Many of you will end up being able to co-parent admirably, and this will include many of you who are struggling with the tough initial stages of working out a co-parenting arrangement. If no one is pathological, then time will generally settle things down.
In the meantime, here are some tips to keep things from blowing up:
1. Don’t sweat the small stuff. In a perfect world the kids would have the same experience in both homes. That is not going to happen. Don’t worry if things are different at both houses — different meals, different clothes, and yes, different bedtimes. These differences help make the children of divorce more resilient than their peers, and resilience is a very good thing! Do raise some issues; for instance, any surrounding inherently dangerous activities and food if there is a medical/allergic condition that the kids have. You should agree on those limits.
2. Don’t try to communicate in person or by phone if you or your spouse are still raw. Email and texting have truly made divorce parenting easier. You are both communicating and creating a record. Always be civil and polite. You can make faces at the computer but don’t let the anger show through (and NEVER, EVER make faces or complain about the other parent where kids can see or hear you). If you get nasty texts or emails from your soon-to-be-ex, take a deep breath, and ignore them. When you are calm you can reply politely to the meat of the email, whatever it was. If you are so disturbed by the message, have a close friend read it for you and help you reply. Non-engagement helps stop the fighting. Also if matters blow up and parenting becomes a court issue, you will have a good, clear, written record of who said what. Save all emails and learn how to save texts with your phone.
3. As soon as possible set up a clear schedule for parenting time. There are a number of good programs on the Internet that allow you to both enter and see each other’s items on the same calendar. I have heard a lot of good reports about Our Family Wizard. The clearer you can be about who does what and when, the easier it will be on both of you AND the kids.
4. Be sure that both of you have contacted the schools, coaches, doctors and anyone else who has contact with the kids on a regular basis, so that all of those folks have both parents’ contact information and know to call or email both of you. This saves one parent from feeling left out and one parent being put unfairly in an “assistant” position.
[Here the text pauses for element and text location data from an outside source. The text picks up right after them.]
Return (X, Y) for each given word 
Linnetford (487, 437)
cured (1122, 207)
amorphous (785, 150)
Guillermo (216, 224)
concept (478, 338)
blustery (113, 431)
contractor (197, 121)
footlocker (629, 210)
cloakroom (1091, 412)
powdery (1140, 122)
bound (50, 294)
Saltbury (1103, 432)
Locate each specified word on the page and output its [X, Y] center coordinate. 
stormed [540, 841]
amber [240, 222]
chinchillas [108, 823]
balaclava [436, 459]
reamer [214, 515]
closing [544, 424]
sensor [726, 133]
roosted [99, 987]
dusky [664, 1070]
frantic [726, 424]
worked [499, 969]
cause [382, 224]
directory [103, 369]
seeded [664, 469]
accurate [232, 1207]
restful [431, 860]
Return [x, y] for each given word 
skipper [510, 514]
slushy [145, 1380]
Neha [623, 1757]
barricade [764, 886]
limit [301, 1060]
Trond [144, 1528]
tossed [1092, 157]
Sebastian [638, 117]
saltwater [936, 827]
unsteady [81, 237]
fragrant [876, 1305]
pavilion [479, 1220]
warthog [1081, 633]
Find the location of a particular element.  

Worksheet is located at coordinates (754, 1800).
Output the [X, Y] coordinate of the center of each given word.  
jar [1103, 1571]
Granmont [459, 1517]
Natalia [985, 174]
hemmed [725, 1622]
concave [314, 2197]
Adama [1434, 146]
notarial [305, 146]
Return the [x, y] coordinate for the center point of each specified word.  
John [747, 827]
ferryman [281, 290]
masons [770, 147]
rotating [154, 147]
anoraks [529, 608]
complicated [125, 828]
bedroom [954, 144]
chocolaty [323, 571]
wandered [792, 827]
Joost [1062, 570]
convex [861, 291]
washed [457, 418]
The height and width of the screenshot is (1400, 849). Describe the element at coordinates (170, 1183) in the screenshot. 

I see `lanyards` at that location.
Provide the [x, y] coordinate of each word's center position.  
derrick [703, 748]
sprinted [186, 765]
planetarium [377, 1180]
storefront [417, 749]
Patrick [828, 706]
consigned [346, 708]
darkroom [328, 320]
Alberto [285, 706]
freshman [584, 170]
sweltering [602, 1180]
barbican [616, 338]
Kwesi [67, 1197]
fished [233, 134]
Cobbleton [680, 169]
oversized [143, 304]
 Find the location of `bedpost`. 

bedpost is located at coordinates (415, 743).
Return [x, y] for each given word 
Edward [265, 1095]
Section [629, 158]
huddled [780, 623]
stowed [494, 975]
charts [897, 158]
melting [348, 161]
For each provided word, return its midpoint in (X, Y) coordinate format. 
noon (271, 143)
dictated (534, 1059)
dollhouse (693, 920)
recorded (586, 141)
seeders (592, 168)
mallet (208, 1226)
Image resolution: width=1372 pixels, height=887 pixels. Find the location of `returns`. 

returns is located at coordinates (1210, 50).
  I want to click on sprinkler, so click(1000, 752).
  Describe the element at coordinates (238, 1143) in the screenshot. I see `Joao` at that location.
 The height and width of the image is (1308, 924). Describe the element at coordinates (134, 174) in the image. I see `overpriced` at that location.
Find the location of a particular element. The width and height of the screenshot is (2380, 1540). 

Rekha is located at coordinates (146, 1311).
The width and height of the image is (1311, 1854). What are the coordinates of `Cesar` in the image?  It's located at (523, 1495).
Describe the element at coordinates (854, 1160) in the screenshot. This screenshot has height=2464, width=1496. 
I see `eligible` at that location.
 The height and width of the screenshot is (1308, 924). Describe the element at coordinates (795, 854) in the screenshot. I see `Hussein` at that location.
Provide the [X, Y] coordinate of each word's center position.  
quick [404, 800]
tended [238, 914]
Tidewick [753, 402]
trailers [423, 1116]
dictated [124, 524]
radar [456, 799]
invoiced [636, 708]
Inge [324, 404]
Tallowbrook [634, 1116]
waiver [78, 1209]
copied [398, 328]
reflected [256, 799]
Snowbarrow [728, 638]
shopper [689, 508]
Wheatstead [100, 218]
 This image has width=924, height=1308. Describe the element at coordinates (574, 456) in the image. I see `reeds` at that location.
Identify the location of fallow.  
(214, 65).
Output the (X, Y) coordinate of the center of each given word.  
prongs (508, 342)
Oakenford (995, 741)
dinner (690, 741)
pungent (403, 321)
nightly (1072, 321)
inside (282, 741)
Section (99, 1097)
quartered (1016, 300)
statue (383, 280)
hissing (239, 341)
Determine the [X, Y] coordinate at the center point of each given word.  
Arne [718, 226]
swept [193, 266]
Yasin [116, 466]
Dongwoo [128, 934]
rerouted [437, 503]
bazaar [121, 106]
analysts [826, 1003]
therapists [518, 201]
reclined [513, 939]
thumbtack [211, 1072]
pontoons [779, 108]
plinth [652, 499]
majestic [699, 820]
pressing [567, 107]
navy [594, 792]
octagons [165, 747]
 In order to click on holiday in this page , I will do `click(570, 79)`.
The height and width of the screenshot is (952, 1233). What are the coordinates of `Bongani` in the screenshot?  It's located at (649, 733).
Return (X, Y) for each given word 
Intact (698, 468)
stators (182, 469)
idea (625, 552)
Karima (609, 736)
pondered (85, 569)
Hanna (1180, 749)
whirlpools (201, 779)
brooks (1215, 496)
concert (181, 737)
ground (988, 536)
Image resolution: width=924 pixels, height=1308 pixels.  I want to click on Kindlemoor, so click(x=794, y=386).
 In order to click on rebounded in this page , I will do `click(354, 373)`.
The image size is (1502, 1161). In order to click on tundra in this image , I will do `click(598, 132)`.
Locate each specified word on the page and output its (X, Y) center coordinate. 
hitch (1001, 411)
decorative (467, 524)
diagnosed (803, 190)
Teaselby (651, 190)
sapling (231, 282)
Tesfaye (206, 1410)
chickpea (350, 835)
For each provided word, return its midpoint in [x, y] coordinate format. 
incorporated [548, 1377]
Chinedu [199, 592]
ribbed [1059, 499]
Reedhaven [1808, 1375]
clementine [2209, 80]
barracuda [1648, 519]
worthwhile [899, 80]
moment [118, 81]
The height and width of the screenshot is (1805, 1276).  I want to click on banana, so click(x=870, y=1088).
The information about activities, doctor’s appointments, etc. can all go into that mutual Internet calendar so all can see.
5. I just had an extraordinary client prepare a list of her kids’ friends and their parents’ contact information so that her kids’ dad could get in touch with them directly to arrange sleepovers, etc. on his parenting time. She even went so far as to check in with these friends’ parents and assure them that their kids would be safe and have a good time at dad’s house. This type of kindness and foresight may go a long way to alleviating a fight.
And finally, this is a tip from a marriage counselor: Two phrases not to use are “you never” and “you always.”